→ **EXERCISE**
Give the data again in full, with every character unchanged.

→ **PROVIDED INFORMATION**
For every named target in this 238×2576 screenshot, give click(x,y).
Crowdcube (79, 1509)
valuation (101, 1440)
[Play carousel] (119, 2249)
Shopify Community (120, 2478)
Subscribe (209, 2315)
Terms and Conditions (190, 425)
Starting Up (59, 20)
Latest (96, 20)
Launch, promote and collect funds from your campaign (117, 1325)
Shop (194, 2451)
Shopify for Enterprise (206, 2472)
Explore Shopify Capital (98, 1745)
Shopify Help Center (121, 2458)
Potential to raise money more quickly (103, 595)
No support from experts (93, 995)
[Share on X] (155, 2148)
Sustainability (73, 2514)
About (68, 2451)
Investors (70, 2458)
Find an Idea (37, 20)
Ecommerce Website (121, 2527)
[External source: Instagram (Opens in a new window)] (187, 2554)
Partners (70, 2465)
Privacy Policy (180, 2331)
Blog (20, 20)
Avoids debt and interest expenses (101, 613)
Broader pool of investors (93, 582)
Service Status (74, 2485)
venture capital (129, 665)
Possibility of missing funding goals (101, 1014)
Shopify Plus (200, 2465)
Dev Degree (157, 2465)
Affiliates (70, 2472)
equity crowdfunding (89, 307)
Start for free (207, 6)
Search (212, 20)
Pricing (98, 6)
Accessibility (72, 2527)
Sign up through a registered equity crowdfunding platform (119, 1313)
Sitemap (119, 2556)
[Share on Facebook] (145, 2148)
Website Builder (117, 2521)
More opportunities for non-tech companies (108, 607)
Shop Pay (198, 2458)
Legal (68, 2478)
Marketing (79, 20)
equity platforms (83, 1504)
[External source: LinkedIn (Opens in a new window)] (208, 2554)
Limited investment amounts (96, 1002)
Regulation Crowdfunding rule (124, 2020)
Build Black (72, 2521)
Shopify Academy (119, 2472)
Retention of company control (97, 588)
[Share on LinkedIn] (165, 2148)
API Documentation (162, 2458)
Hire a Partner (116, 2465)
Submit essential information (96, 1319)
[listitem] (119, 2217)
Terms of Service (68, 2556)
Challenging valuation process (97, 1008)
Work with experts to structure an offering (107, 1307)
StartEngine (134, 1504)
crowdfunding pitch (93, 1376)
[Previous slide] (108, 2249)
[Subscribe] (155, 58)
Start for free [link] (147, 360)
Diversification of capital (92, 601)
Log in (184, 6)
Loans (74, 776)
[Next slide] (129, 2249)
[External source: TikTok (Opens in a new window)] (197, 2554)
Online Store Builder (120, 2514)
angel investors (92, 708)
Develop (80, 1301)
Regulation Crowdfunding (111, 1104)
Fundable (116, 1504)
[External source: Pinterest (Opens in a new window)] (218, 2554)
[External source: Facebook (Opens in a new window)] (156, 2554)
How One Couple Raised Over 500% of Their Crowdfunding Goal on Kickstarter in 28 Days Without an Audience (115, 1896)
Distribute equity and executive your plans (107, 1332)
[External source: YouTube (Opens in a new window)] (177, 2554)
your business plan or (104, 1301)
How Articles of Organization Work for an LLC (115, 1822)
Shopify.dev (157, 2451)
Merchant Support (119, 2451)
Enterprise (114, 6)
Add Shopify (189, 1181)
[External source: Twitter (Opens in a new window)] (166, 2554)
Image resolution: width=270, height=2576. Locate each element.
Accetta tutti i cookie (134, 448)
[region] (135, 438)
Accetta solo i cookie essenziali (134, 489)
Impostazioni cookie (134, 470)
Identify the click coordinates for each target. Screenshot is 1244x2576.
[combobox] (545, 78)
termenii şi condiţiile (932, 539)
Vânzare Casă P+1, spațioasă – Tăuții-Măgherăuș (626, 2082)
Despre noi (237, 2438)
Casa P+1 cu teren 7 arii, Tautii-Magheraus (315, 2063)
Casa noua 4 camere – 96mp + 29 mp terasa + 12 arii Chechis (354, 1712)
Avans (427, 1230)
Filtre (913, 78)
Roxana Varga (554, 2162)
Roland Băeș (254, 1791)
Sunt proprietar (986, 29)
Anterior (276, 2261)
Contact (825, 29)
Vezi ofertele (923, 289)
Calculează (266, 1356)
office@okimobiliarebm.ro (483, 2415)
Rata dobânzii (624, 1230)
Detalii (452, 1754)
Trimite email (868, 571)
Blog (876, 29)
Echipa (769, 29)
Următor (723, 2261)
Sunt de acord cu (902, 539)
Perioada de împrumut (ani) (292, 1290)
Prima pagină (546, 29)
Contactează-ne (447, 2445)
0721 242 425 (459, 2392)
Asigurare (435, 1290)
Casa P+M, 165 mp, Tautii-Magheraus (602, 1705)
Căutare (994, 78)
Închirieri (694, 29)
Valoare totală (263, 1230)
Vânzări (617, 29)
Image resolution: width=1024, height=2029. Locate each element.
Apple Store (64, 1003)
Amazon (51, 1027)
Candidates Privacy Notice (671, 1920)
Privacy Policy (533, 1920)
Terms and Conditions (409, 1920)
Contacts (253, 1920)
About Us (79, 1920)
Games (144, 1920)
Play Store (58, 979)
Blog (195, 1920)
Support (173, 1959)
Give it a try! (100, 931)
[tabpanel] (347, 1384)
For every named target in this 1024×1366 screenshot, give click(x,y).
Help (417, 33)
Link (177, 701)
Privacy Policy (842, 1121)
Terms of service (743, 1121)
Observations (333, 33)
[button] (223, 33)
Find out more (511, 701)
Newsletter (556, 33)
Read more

→ **OUTPUT FOR THIS EXERCISE**
For every named target in this 238×2576 screenshot, give click(x,y).
Crowdcube (79, 1509)
valuation (101, 1440)
[Play carousel] (119, 2249)
Shopify Community (120, 2478)
Subscribe (209, 2315)
Terms and Conditions (190, 425)
Starting Up (59, 20)
Latest (96, 20)
Launch, promote and collect funds from your campaign (117, 1325)
Shop (194, 2451)
Shopify for Enterprise (206, 2472)
Explore Shopify Capital (98, 1745)
Shopify Help Center (121, 2458)
Potential to raise money more quickly (103, 595)
No support from experts (93, 995)
[Share on X] (155, 2148)
Sustainability (73, 2514)
About (68, 2451)
Investors (70, 2458)
Find an Idea (37, 20)
Ecommerce Website (121, 2527)
[External source: Instagram (Opens in a new window)] (187, 2554)
Partners (70, 2465)
Privacy Policy (180, 2331)
Blog (20, 20)
Avoids debt and interest expenses (101, 613)
Broader pool of investors (93, 582)
Service Status (74, 2485)
venture capital (129, 665)
Possibility of missing funding goals (101, 1014)
Shopify Plus (200, 2465)
Dev Degree (157, 2465)
Affiliates (70, 2472)
equity crowdfunding (89, 307)
Start for free (207, 6)
Search (212, 20)
Pricing (98, 6)
Accessibility (72, 2527)
Sign up through a registered equity crowdfunding platform (119, 1313)
Sitemap (119, 2556)
[Share on Facebook] (145, 2148)
Website Builder (117, 2521)
More opportunities for non-tech companies (108, 607)
Shop Pay (198, 2458)
Legal (68, 2478)
Marketing (79, 20)
equity platforms (83, 1504)
[External source: LinkedIn (Opens in a new window)] (208, 2554)
Limited investment amounts (96, 1002)
Regulation Crowdfunding rule (124, 2020)
Build Black (72, 2521)
Shopify Academy (119, 2472)
Retention of company control (97, 588)
[Share on LinkedIn] (165, 2148)
API Documentation (162, 2458)
Hire a Partner (116, 2465)
Submit essential information (96, 1319)
[listitem] (119, 2217)
Terms of Service (68, 2556)
Challenging valuation process (97, 1008)
Work with experts to structure an offering (107, 1307)
StartEngine (134, 1504)
crowdfunding pitch (93, 1376)
[Previous slide] (108, 2249)
[Subscribe] (155, 58)
Start for free [link] (147, 360)
Diversification of capital (92, 601)
Log in (184, 6)
Loans (74, 776)
[Next slide] (129, 2249)
[External source: TikTok (Opens in a new window)] (197, 2554)
Online Store Builder (120, 2514)
angel investors (92, 708)
Develop (80, 1301)
Regulation Crowdfunding (111, 1104)
Fundable (116, 1504)
[External source: Pinterest (Opens in a new window)] (218, 2554)
[External source: Facebook (Opens in a new window)] (156, 2554)
How One Couple Raised Over 500% of Their Crowdfunding Goal on Kickstarter in 28 Days Without an Audience (115, 1896)
Distribute equity and executive your plans (107, 1332)
[External source: YouTube (Opens in a new window)] (177, 2554)
your business plan or (104, 1301)
How Articles of Organization Work for an LLC (115, 1822)
Shopify.dev (157, 2451)
Merchant Support (119, 2451)
Enterprise (114, 6)
Add Shopify (189, 1181)
[External source: Twitter (Opens in a new window)] (166, 2554)
Image resolution: width=270, height=2576. Locate each element.
Accetta tutti i cookie (134, 448)
[region] (135, 438)
Accetta solo i cookie essenziali (134, 489)
Impostazioni cookie (134, 470)
Identify the click coordinates for each target. Screenshot is 1244x2576.
[combobox] (545, 78)
termenii şi condiţiile (932, 539)
Vânzare Casă P+1, spațioasă – Tăuții-Măgherăuș (626, 2082)
Despre noi (237, 2438)
Casa P+1 cu teren 7 arii, Tautii-Magheraus (315, 2063)
Casa noua 4 camere – 96mp + 29 mp terasa + 12 arii Chechis (354, 1712)
Avans (427, 1230)
Filtre (913, 78)
Roxana Varga (554, 2162)
Roland Băeș (254, 1791)
Sunt proprietar (986, 29)
Anterior (276, 2261)
Contact (825, 29)
Vezi ofertele (923, 289)
Calculează (266, 1356)
office@okimobiliarebm.ro (483, 2415)
Rata dobânzii (624, 1230)
Detalii (452, 1754)
Trimite email (868, 571)
Blog (876, 29)
Echipa (769, 29)
Următor (723, 2261)
Sunt de acord cu (902, 539)
Perioada de împrumut (ani) (292, 1290)
Prima pagină (546, 29)
Contactează-ne (447, 2445)
0721 242 425 (459, 2392)
Asigurare (435, 1290)
Casa P+M, 165 mp, Tautii-Magheraus (602, 1705)
Căutare (994, 78)
Închirieri (694, 29)
Valoare totală (263, 1230)
Vânzări (617, 29)
Image resolution: width=1024, height=2029. Locate each element.
Apple Store (64, 1003)
Amazon (51, 1027)
Candidates Privacy Notice (671, 1920)
Privacy Policy (533, 1920)
Terms and Conditions (409, 1920)
Contacts (253, 1920)
About Us (79, 1920)
Games (144, 1920)
Play Store (58, 979)
Blog (195, 1920)
Support (173, 1959)
Give it a try! (100, 931)
[tabpanel] (347, 1384)
For every named target in this 1024×1366 screenshot, give click(x,y).
Help (417, 33)
Link (177, 701)
Privacy Policy (842, 1121)
Terms of service (743, 1121)
Observations (333, 33)
[button] (223, 33)
Find out more (511, 701)
Newsletter (556, 33)
Read more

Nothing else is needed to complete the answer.